How we navigate a fast-paced and demanding market.
There are always challenges involved in such a fast-paced and evolving industry, from keeping up with the latest innovations in technology, to addressing client-side issues such as workflow confusion and process queries.
However, thanks to the wide and varied skillset of the entire DataShapa team, I never feel unsupported in tackling what’s thrown my way in any individual project. Although my expertise is in software such as Azure and the Microsoft Stack, I know that there’s advice and support just a phone call away if I encounter challenges that I’m not familiar with, and I can reciprocate when appropriate.
We are proud of the diverse community of expertise and skills we have developed here, and can freely lean on others when we need advice.
The internal culture and atmosphere of DataShapa
I think that our employment attitudes say a lot about our internal culture. We’ve been lucky enough to expand very quickly, and I think a lot of that has to do with the community that we’ve created. One of the core components of our hiring process is thinking about whether people will be a positive cultural fit, and this can often outweigh technical skill. DataShapa appreciates that, while technical experience can be learnt and developed, culture and attitudes can’t – so they often prioritise the stability and growth of the team as a whole.
We emphasise this community atmosphere outside of our work as well with regular social events and trips. This has obviously been more difficult lately with the pandemic, but the values remain. These events not only strengthen our team mentality but lets us relax and have a bit of fun as well. So far, I’ve been axe throwing, rally car driving, go-karting, even clay-pigeon shooting.
How the core values of DataShapa are reflected in everyday operations
We always position ourselves as a trusted partner to any client that we work with, rather than an outsourced department or service. A client will come to us with potential projects or strategies, and we’ll work alongside them to deliver this. If we think that it may not work or may not deliver the results we expect, we won’t deliver it. Instead, we’ll collaborate with our clients to find a better route through proof of concepts, experimentation, or presentations.
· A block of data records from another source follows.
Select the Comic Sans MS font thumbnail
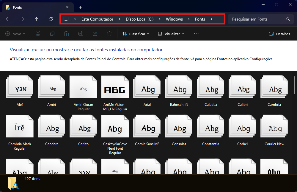Image resolution: width=297 pixels, height=192 pixels. (x=147, y=126)

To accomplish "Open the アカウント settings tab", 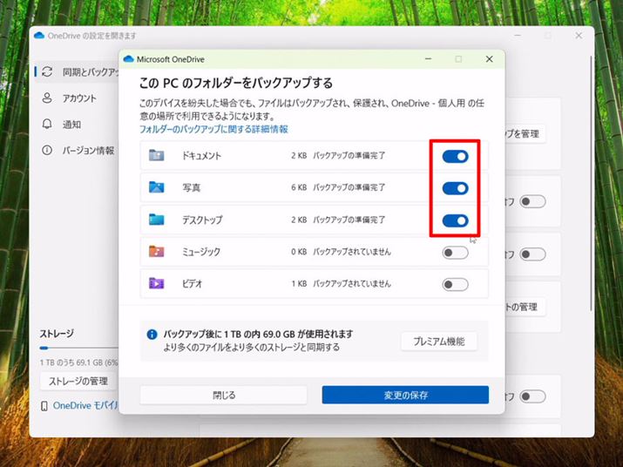I will (79, 98).
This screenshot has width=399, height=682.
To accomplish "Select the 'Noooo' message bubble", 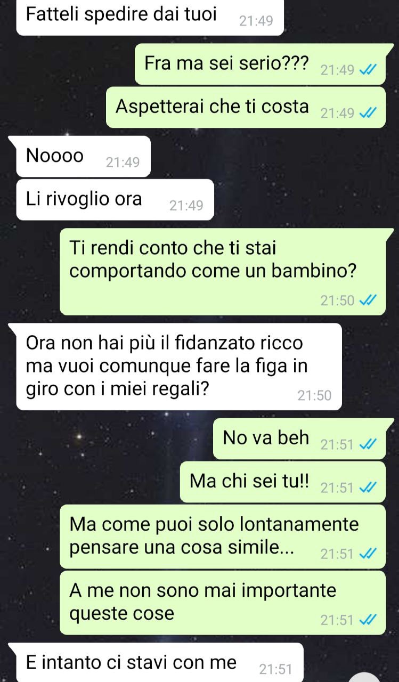I will 84,157.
This approach builds trust and showcases our honesty and authenticity. We retain our clients on this trust, and it’s a core value visible throughout our entire methodology. We don’t hide behind anything and constantly engage with our clients, which is useful when negotiating specific challenges such as resistance to workflow change or mistrust of new software.
In these circumstances, we communicate and display the value of implementation. Often, when teams realise the full potential of our involvement, they become willing to get more involved and learn, which we really encourage.
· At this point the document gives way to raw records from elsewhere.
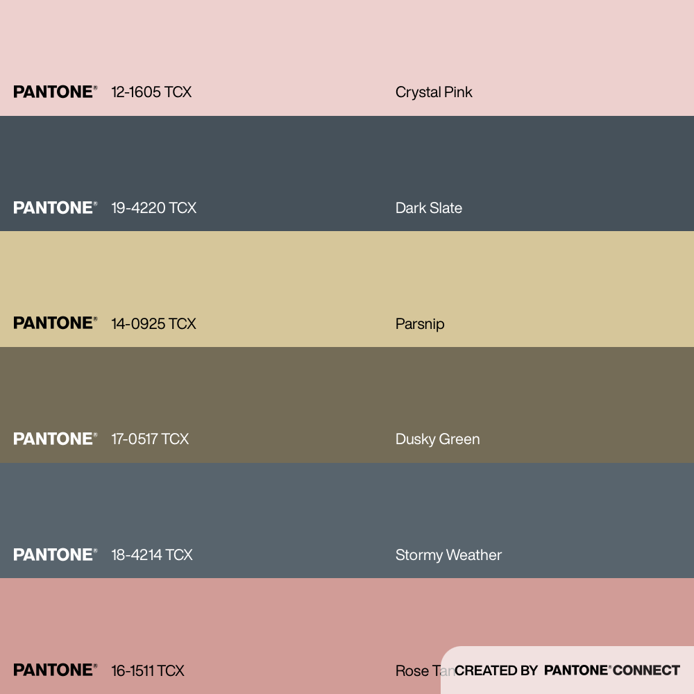
Task: Click the Dusky Green name label
Action: click(437, 439)
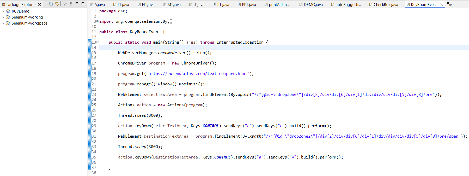Click the filter icon in the Package Explorer toolbar
Image resolution: width=469 pixels, height=176 pixels.
click(x=65, y=4)
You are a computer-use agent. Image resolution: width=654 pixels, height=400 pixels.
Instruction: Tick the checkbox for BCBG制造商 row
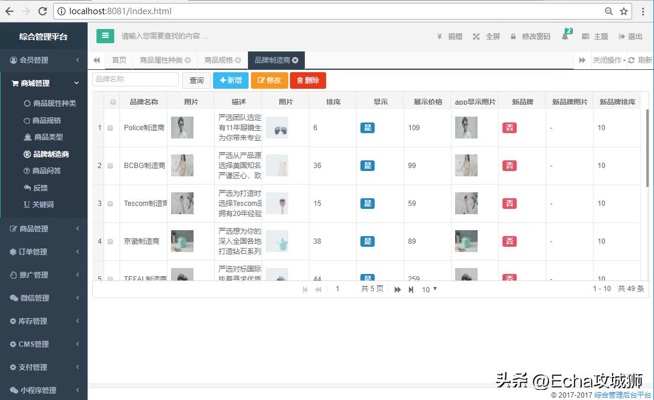[110, 166]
How DataShapa demonstrates its commitment to ongoing quality
DataShapa heavily invests in its team as we’ve seen, ensuring that everyone that joins the team is just as passionate about delivering quality expertise as we are. This is how we’ve gained such a wide range of skillsets.
Ongoing development and training is also highly encouraged, and we’re all mindful and aware of the latest emerging technology and the impact it could make to maintain quality and improve our own knowledge. Although the last twelve months have been strange and unusual for conferences and in-person events, I was recently able to sit through the Microsoft Power Platform Online Conference, which is always worthwhile.
There are also regular Microsoft training sessions – from Azure fundamentals to more advanced topics, while our approach of shadowing more experienced team members on projects gives us first-hand experience. I really admire this approach and commitment to training and development. It means that we’re not only comfortable with the tech we use daily, but also aware of emerging developments.
Is there anything else you’d like to say about working at DataShapa?
I think that, to summarise, I really do enjoy both the culture and the work I get to do at DataShapa. I appreciate the focus on development and training, and feel supported in the challenges I face – from project management to tech delivery. This is an aspect I haven’t experienced in my previous roles, and admire and truly value the ongoing commitment to quality – as does the rest of the DataShapa team. Now I’m here, I really can’t imagine working anywhere else.